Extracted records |
— BEGIN —
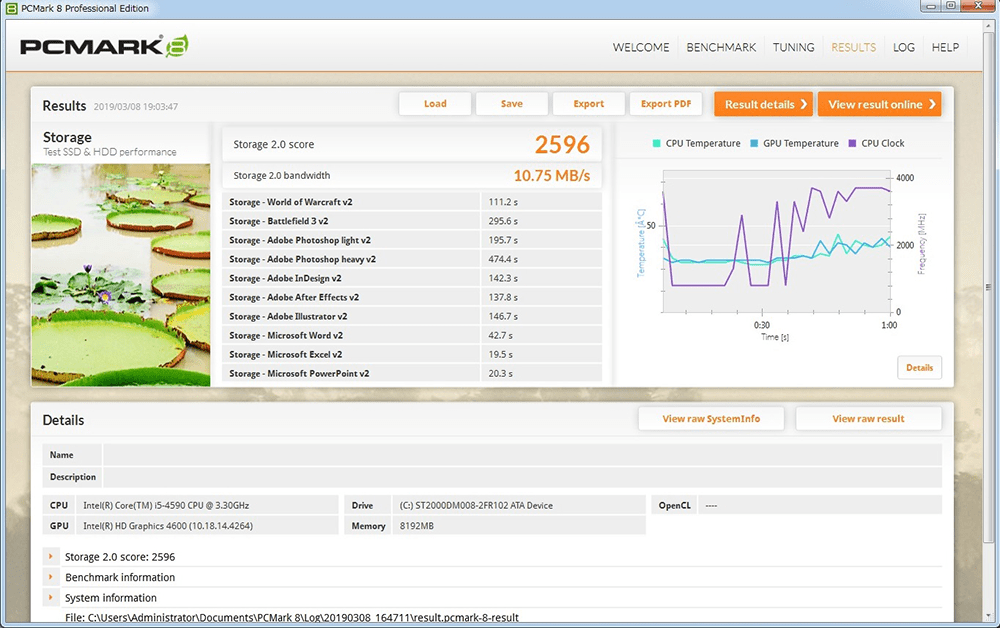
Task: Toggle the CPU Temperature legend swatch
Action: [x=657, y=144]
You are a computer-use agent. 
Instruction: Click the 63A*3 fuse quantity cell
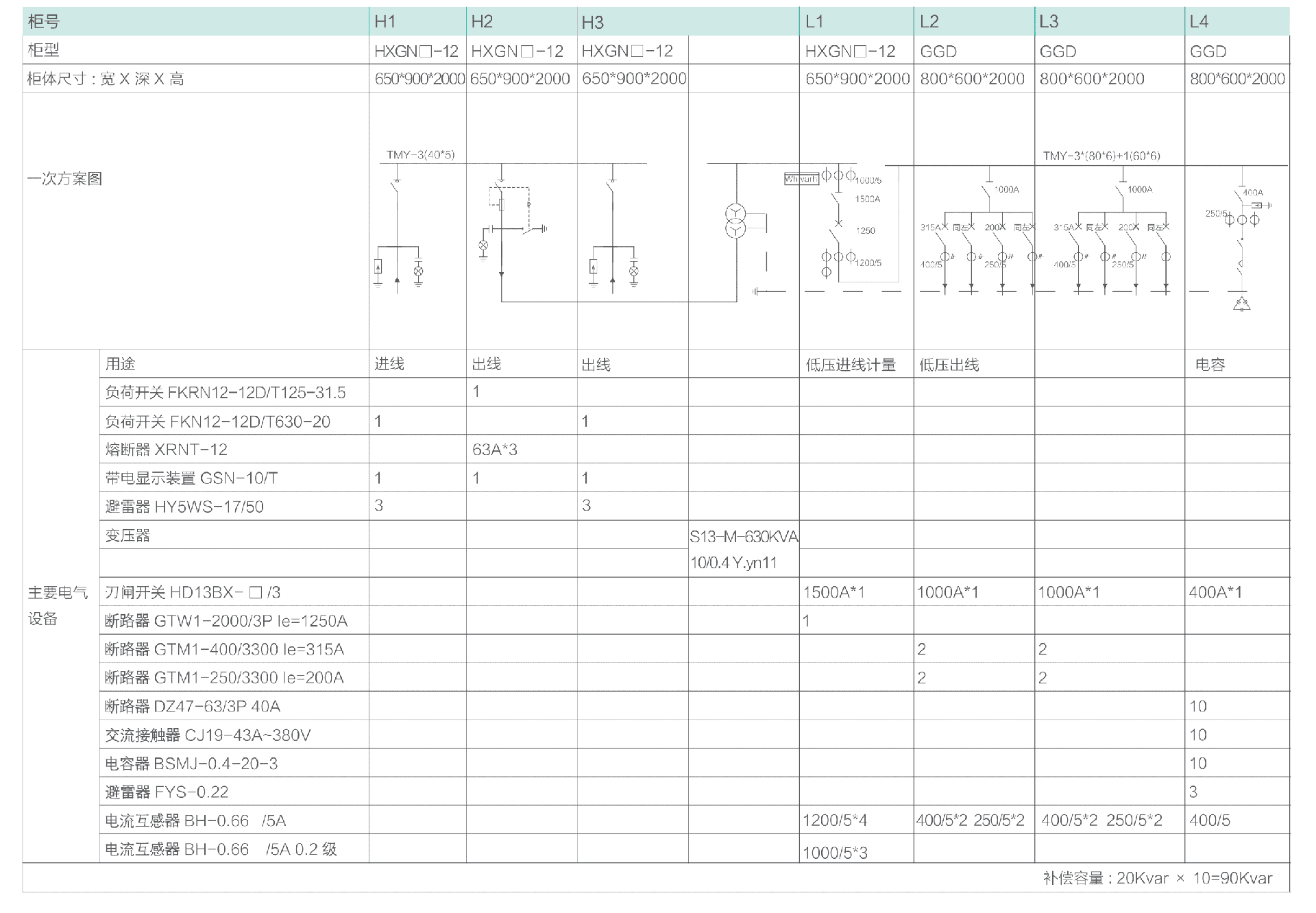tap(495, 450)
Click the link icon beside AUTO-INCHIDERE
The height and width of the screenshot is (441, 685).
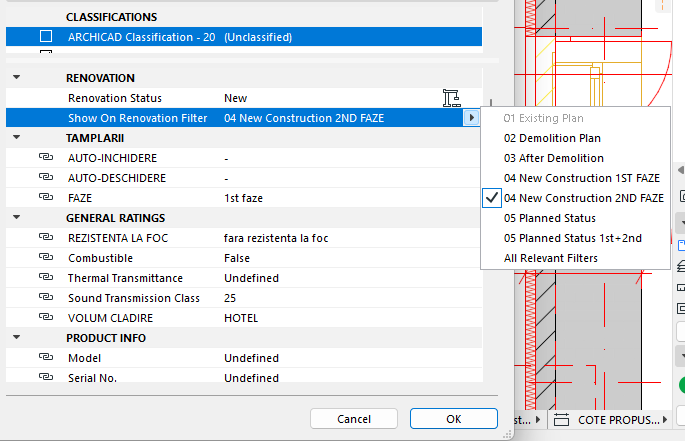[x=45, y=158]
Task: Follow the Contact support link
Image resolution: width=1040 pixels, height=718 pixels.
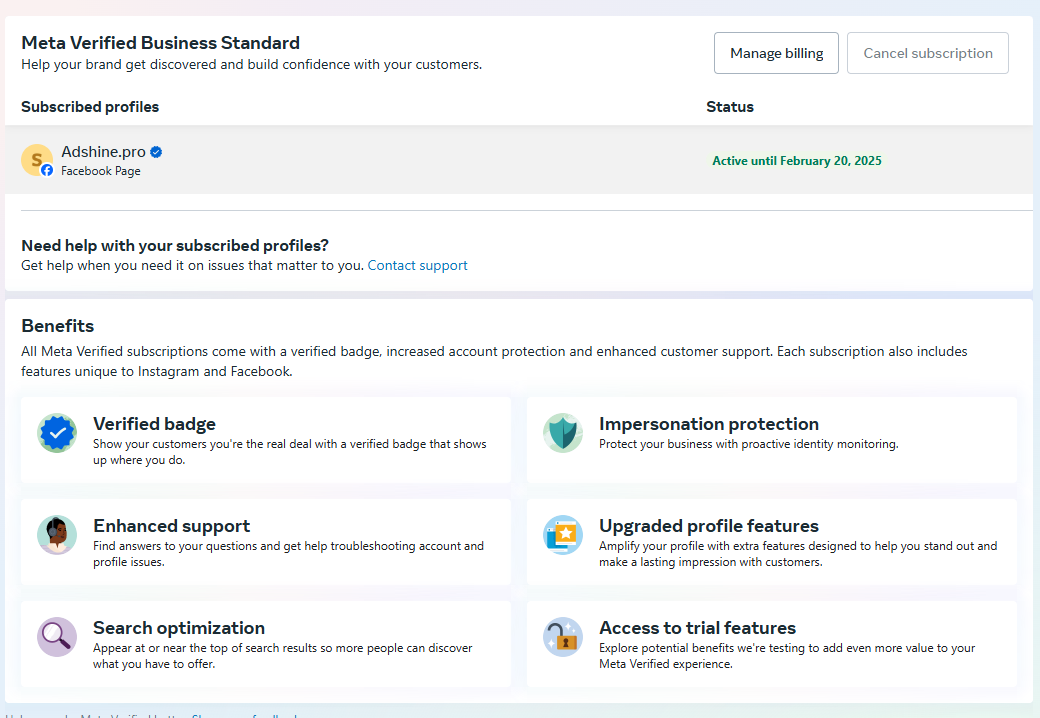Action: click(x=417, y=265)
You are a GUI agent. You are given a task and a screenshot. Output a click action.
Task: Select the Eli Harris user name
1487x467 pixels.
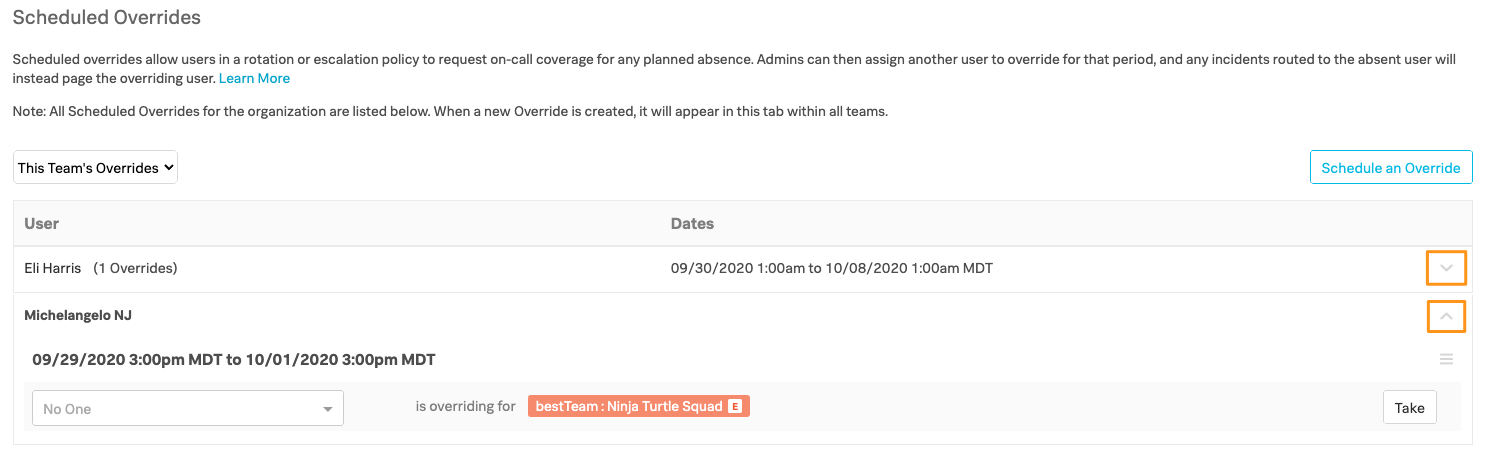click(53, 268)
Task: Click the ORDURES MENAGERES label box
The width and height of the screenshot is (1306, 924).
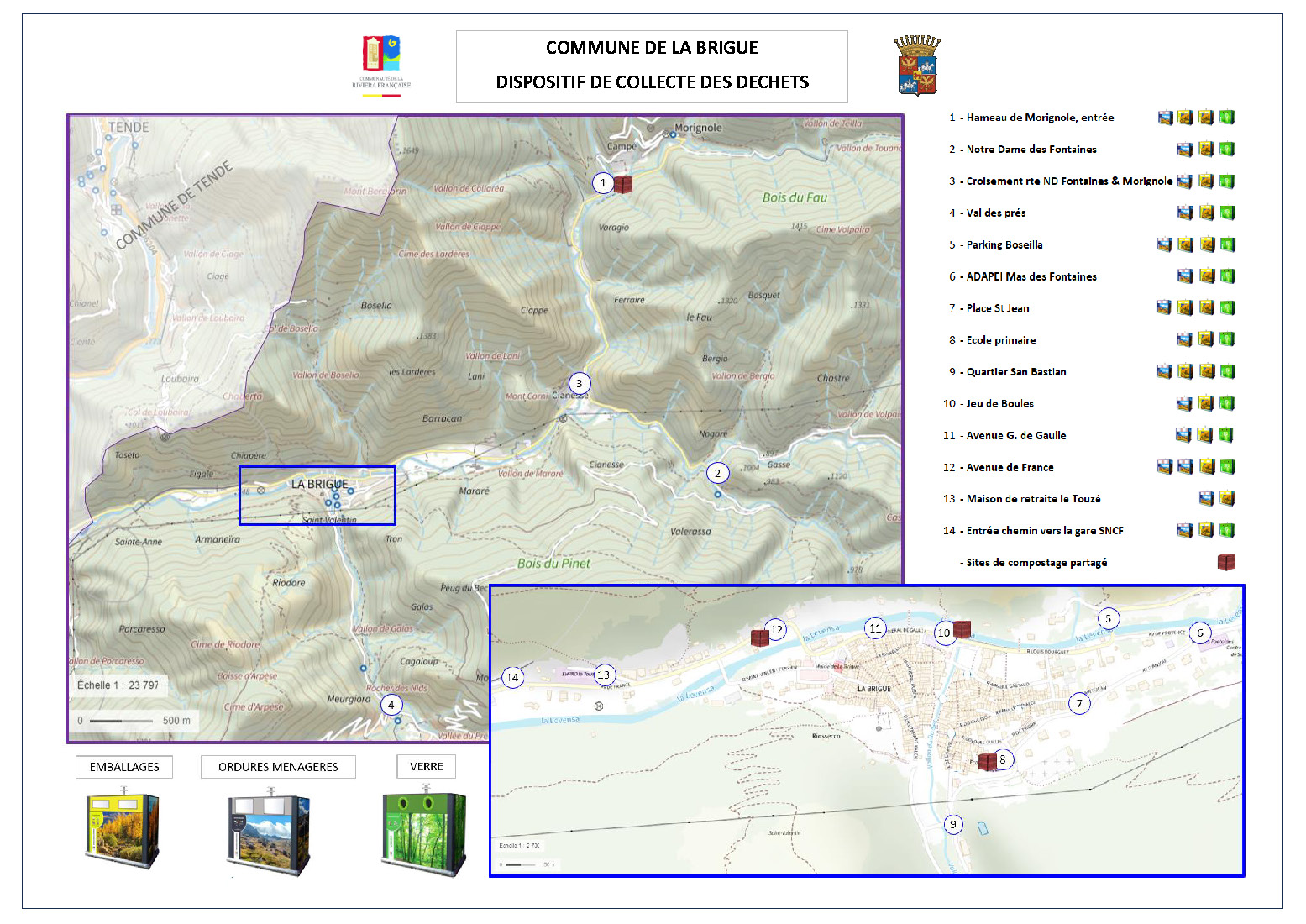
— END —
Task details | Rewrite the records above, changing every "screenshot" to "screen image" and keeping everything else the same. Omit the pictures from your answer.

Final result |
Task: Toggle the CPU Temperature legend swatch
Action: [x=657, y=144]
You are a computer-use agent. 
Instruction: Click the 63A*3 fuse quantity cell
tap(495, 450)
Click the link icon beside AUTO-INCHIDERE
The height and width of the screen image is (441, 685).
[x=45, y=158]
Task: Follow the Contact support link
Image resolution: width=1040 pixels, height=718 pixels.
Action: click(x=417, y=265)
You are a GUI agent. You are given a task and a screen image. Output a click action.
Task: Select the Eli Harris user name
1487x467 pixels.
click(53, 268)
Task: Click the ORDURES MENAGERES label box
The width and height of the screen image is (1306, 924).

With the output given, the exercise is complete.